How to complete this task
Keeping every character in place, output all the data.

Provided records
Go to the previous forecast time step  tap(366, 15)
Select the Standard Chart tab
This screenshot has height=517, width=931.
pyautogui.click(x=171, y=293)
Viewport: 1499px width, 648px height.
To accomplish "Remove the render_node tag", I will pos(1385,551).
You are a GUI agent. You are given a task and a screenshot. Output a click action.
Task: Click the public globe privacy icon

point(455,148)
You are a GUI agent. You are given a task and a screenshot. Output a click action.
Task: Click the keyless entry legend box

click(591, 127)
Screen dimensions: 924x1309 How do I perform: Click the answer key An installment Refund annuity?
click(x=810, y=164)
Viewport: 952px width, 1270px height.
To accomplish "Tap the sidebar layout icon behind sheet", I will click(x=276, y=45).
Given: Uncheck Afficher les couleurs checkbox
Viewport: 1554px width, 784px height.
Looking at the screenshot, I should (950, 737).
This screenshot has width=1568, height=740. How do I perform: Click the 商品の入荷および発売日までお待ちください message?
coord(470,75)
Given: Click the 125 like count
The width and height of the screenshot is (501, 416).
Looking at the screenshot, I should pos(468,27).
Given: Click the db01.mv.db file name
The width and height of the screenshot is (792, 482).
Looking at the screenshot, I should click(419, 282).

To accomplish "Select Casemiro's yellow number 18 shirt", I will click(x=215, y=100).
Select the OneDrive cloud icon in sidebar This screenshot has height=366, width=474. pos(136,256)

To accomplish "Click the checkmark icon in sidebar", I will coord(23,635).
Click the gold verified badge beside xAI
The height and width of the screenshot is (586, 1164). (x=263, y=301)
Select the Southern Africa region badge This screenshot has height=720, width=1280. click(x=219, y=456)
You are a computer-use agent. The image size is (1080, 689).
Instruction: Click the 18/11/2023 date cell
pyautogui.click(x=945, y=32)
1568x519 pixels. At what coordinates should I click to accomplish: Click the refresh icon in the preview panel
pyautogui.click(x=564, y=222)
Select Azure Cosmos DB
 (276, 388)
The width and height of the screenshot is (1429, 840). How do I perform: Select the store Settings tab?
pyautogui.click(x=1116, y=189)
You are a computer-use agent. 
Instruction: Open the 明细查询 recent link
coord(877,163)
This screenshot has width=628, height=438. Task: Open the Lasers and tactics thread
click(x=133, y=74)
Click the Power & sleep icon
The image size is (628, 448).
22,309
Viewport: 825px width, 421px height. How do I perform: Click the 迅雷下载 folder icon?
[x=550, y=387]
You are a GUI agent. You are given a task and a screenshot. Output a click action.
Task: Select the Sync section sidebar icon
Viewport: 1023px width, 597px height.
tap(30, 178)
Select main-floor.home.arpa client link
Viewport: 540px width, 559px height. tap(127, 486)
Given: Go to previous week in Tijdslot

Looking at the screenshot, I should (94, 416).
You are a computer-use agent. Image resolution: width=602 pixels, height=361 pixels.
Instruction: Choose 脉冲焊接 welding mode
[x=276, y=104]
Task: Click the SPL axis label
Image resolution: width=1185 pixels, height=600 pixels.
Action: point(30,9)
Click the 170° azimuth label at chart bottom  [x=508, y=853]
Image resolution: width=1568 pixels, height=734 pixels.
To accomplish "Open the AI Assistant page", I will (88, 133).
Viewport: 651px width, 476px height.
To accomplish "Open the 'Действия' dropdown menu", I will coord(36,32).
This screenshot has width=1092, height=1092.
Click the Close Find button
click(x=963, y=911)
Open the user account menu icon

Task response
Go to the previous forecast time step  tap(366, 15)
Select the Standard Chart tab
This screenshot has height=517, width=931.
pyautogui.click(x=171, y=293)
Viewport: 1499px width, 648px height.
To accomplish "Remove the render_node tag", I will pos(1385,551).
You are a GUI agent. You are given a task and a screenshot. Output a click action.
Task: Click the public globe privacy icon

point(455,148)
You are a GUI agent. You are given a task and a screenshot. Output a click action.
Task: Click the keyless entry legend box

click(591, 127)
Screen dimensions: 924x1309 How do I perform: Click the answer key An installment Refund annuity?
click(x=810, y=164)
Viewport: 952px width, 1270px height.
To accomplish "Tap the sidebar layout icon behind sheet", I will click(x=276, y=45).
Given: Uncheck Afficher les couleurs checkbox
Viewport: 1554px width, 784px height.
Looking at the screenshot, I should (950, 737).
This screenshot has width=1568, height=740. How do I perform: Click the 商品の入荷および発売日までお待ちください message?
coord(470,75)
Given: Click the 125 like count
The width and height of the screenshot is (501, 416).
Looking at the screenshot, I should pos(468,27).
Given: Click the db01.mv.db file name
The width and height of the screenshot is (792, 482).
Looking at the screenshot, I should click(419, 282).

To accomplish "Select Casemiro's yellow number 18 shirt", I will click(x=215, y=100).
Select the OneDrive cloud icon in sidebar This screenshot has height=366, width=474. pos(136,256)

To accomplish "Click the checkmark icon in sidebar", I will coord(23,635).
Click the gold verified badge beside xAI
The height and width of the screenshot is (586, 1164). (x=263, y=301)
Select the Southern Africa region badge This screenshot has height=720, width=1280. click(x=219, y=456)
You are a computer-use agent. The image size is (1080, 689).
Instruction: Click the 18/11/2023 date cell
pyautogui.click(x=945, y=32)
1568x519 pixels. At what coordinates should I click to accomplish: Click the refresh icon in the preview panel
pyautogui.click(x=564, y=222)
Select Azure Cosmos DB
 (276, 388)
The width and height of the screenshot is (1429, 840). How do I perform: Select the store Settings tab?
pyautogui.click(x=1116, y=189)
You are a computer-use agent. 
Instruction: Open the 明细查询 recent link
coord(877,163)
This screenshot has width=628, height=438. Task: Open the Lasers and tactics thread
click(x=133, y=74)
Click the Power & sleep icon
The image size is (628, 448).
22,309
Viewport: 825px width, 421px height. How do I perform: Click the 迅雷下载 folder icon?
[x=550, y=387]
You are a GUI agent. You are given a task and a screenshot. Output a click action.
Task: Select the Sync section sidebar icon
Viewport: 1023px width, 597px height.
tap(30, 178)
Select main-floor.home.arpa client link
Viewport: 540px width, 559px height. tap(127, 486)
Given: Go to previous week in Tijdslot

Looking at the screenshot, I should (94, 416).
You are a computer-use agent. Image resolution: width=602 pixels, height=361 pixels.
Instruction: Choose 脉冲焊接 welding mode
[x=276, y=104]
Task: Click the SPL axis label
Image resolution: width=1185 pixels, height=600 pixels.
Action: point(30,9)
Click the 170° azimuth label at chart bottom  [x=508, y=853]
Image resolution: width=1568 pixels, height=734 pixels.
To accomplish "Open the AI Assistant page", I will (88, 133).
Viewport: 651px width, 476px height.
To accomplish "Open the 'Действия' dropdown menu", I will coord(36,32).
This screenshot has width=1092, height=1092.
Click the Close Find button
click(x=963, y=911)
Open the user account menu icon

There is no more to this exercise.